EXERCISE PROMPT: Copy the material below line for line, keeping every character as it stands.

#### INFORMATION SHOWN ####

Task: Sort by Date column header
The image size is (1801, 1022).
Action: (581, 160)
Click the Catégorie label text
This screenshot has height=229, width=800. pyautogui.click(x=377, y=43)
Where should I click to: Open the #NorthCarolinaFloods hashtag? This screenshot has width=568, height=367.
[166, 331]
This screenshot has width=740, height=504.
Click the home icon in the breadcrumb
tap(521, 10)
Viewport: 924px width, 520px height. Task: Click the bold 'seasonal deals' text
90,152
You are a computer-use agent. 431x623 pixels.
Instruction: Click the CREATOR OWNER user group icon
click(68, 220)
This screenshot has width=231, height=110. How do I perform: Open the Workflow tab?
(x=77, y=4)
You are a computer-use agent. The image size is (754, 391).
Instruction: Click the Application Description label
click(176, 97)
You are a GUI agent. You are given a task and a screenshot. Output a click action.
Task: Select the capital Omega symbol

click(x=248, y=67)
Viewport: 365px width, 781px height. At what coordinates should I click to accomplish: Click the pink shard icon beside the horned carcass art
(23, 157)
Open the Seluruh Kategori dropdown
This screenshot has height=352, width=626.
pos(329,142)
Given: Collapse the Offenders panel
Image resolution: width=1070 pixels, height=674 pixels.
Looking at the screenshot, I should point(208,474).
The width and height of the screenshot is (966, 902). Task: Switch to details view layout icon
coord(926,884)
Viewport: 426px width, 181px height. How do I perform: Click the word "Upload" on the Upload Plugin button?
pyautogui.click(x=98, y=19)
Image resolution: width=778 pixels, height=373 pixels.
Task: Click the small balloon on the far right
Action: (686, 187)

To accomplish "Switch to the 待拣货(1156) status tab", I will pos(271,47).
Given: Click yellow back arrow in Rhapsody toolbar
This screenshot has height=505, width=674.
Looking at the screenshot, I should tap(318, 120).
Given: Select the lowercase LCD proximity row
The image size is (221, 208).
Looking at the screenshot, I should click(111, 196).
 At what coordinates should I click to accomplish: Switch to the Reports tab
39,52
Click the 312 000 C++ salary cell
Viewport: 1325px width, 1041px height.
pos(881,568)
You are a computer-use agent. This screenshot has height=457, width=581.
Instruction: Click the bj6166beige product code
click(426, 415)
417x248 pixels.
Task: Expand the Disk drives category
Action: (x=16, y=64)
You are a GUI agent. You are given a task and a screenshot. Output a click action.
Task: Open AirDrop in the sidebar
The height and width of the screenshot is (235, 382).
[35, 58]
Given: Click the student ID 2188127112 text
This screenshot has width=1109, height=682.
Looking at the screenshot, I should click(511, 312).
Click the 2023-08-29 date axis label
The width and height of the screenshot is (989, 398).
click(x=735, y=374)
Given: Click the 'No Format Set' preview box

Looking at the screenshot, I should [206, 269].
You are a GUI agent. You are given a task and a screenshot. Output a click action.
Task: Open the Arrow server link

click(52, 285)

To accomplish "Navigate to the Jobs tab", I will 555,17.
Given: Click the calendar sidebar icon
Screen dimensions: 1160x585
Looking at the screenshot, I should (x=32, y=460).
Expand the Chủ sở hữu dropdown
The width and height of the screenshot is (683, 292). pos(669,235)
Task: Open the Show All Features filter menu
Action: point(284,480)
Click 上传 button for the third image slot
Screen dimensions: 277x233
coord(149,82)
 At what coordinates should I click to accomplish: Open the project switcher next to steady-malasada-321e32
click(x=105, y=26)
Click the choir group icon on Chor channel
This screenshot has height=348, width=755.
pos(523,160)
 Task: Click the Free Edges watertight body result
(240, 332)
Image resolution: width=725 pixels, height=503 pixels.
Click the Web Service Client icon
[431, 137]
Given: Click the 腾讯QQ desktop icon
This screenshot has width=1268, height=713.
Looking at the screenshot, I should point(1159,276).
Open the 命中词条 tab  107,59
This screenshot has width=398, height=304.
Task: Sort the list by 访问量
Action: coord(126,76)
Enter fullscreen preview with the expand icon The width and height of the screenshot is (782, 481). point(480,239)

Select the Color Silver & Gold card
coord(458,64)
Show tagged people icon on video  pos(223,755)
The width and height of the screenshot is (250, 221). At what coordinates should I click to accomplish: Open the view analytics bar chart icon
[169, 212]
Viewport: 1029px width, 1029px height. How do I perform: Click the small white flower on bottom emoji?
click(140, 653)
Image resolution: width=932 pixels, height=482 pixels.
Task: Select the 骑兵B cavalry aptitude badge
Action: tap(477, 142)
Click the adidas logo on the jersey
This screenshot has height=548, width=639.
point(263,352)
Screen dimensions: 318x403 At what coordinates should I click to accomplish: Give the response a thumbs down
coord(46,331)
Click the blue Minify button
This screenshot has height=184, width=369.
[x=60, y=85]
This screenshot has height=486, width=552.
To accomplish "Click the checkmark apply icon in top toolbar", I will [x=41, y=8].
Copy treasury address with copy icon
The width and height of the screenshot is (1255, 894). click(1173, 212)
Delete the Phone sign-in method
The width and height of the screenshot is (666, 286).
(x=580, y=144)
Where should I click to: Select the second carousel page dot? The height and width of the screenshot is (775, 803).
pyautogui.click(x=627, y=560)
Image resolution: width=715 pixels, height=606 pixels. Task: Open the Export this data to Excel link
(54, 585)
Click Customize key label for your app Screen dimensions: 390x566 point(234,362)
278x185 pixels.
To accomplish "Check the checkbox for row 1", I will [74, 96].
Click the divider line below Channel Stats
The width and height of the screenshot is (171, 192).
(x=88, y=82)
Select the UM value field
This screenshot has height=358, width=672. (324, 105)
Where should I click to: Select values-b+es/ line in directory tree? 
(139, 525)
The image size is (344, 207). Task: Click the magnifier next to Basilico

####

CORRECT ANSWER:
Task: Sort by Date column header
The image size is (1801, 1022).
Action: (581, 160)
Click the Catégorie label text
This screenshot has height=229, width=800. pyautogui.click(x=377, y=43)
Where should I click to: Open the #NorthCarolinaFloods hashtag? This screenshot has width=568, height=367.
[166, 331]
This screenshot has width=740, height=504.
Click the home icon in the breadcrumb
tap(521, 10)
Viewport: 924px width, 520px height. Task: Click the bold 'seasonal deals' text
90,152
You are a computer-use agent. 431x623 pixels.
Instruction: Click the CREATOR OWNER user group icon
click(68, 220)
This screenshot has width=231, height=110. How do I perform: Open the Workflow tab?
(x=77, y=4)
You are a computer-use agent. The image size is (754, 391).
Instruction: Click the Application Description label
click(176, 97)
You are a GUI agent. You are given a task and a screenshot. Output a click action.
Task: Select the capital Omega symbol

click(x=248, y=67)
Viewport: 365px width, 781px height. At what coordinates should I click to accomplish: Click the pink shard icon beside the horned carcass art
(23, 157)
Open the Seluruh Kategori dropdown
This screenshot has height=352, width=626.
pos(329,142)
Given: Collapse the Offenders panel
Image resolution: width=1070 pixels, height=674 pixels.
Looking at the screenshot, I should point(208,474).
The width and height of the screenshot is (966, 902). Task: Switch to details view layout icon
coord(926,884)
Viewport: 426px width, 181px height. How do I perform: Click the word "Upload" on the Upload Plugin button?
pyautogui.click(x=98, y=19)
Image resolution: width=778 pixels, height=373 pixels.
Task: Click the small balloon on the far right
Action: (686, 187)

To accomplish "Switch to the 待拣货(1156) status tab", I will pos(271,47).
Given: Click yellow back arrow in Rhapsody toolbar
This screenshot has height=505, width=674.
Looking at the screenshot, I should tap(318, 120).
Given: Select the lowercase LCD proximity row
The image size is (221, 208).
Looking at the screenshot, I should click(111, 196).
 At what coordinates should I click to accomplish: Switch to the Reports tab
39,52
Click the 312 000 C++ salary cell
Viewport: 1325px width, 1041px height.
pos(881,568)
You are a computer-use agent. This screenshot has height=457, width=581.
Instruction: Click the bj6166beige product code
click(426, 415)
417x248 pixels.
Task: Expand the Disk drives category
Action: (x=16, y=64)
You are a GUI agent. You are given a task and a screenshot. Output a click action.
Task: Open AirDrop in the sidebar
The height and width of the screenshot is (235, 382).
[35, 58]
Given: Click the student ID 2188127112 text
This screenshot has width=1109, height=682.
Looking at the screenshot, I should click(511, 312).
Click the 2023-08-29 date axis label
The width and height of the screenshot is (989, 398).
click(x=735, y=374)
Given: Click the 'No Format Set' preview box

Looking at the screenshot, I should [206, 269].
You are a GUI agent. You are given a task and a screenshot. Output a click action.
Task: Open the Arrow server link

click(52, 285)

To accomplish "Navigate to the Jobs tab", I will 555,17.
Given: Click the calendar sidebar icon
Screen dimensions: 1160x585
Looking at the screenshot, I should (x=32, y=460).
Expand the Chủ sở hữu dropdown
The width and height of the screenshot is (683, 292). pos(669,235)
Task: Open the Show All Features filter menu
Action: point(284,480)
Click 上传 button for the third image slot
Screen dimensions: 277x233
coord(149,82)
 At what coordinates should I click to accomplish: Open the project switcher next to steady-malasada-321e32
click(x=105, y=26)
Click the choir group icon on Chor channel
This screenshot has height=348, width=755.
pos(523,160)
 Task: Click the Free Edges watertight body result
(240, 332)
Image resolution: width=725 pixels, height=503 pixels.
Click the Web Service Client icon
[431, 137]
Given: Click the 腾讯QQ desktop icon
This screenshot has width=1268, height=713.
Looking at the screenshot, I should point(1159,276).
Open the 命中词条 tab  107,59
This screenshot has width=398, height=304.
Task: Sort the list by 访问量
Action: coord(126,76)
Enter fullscreen preview with the expand icon The width and height of the screenshot is (782, 481). point(480,239)

Select the Color Silver & Gold card
coord(458,64)
Show tagged people icon on video  pos(223,755)
The width and height of the screenshot is (250, 221). At what coordinates should I click to accomplish: Open the view analytics bar chart icon
[169, 212]
Viewport: 1029px width, 1029px height. How do I perform: Click the small white flower on bottom emoji?
click(140, 653)
Image resolution: width=932 pixels, height=482 pixels.
Task: Select the 骑兵B cavalry aptitude badge
Action: tap(477, 142)
Click the adidas logo on the jersey
This screenshot has height=548, width=639.
point(263,352)
Screen dimensions: 318x403 At what coordinates should I click to accomplish: Give the response a thumbs down
coord(46,331)
Click the blue Minify button
This screenshot has height=184, width=369.
[x=60, y=85]
This screenshot has height=486, width=552.
To accomplish "Click the checkmark apply icon in top toolbar", I will [x=41, y=8].
Copy treasury address with copy icon
The width and height of the screenshot is (1255, 894). click(1173, 212)
Delete the Phone sign-in method
The width and height of the screenshot is (666, 286).
(x=580, y=144)
Where should I click to: Select the second carousel page dot? The height and width of the screenshot is (775, 803).
pyautogui.click(x=627, y=560)
Image resolution: width=715 pixels, height=606 pixels. Task: Open the Export this data to Excel link
(54, 585)
Click Customize key label for your app Screen dimensions: 390x566 point(234,362)
278x185 pixels.
To accomplish "Check the checkbox for row 1", I will [74, 96].
Click the divider line below Channel Stats
The width and height of the screenshot is (171, 192).
(x=88, y=82)
Select the UM value field
This screenshot has height=358, width=672. (324, 105)
Where should I click to: Select values-b+es/ line in directory tree? 
(139, 525)
The image size is (344, 207). Task: Click the magnifier next to Basilico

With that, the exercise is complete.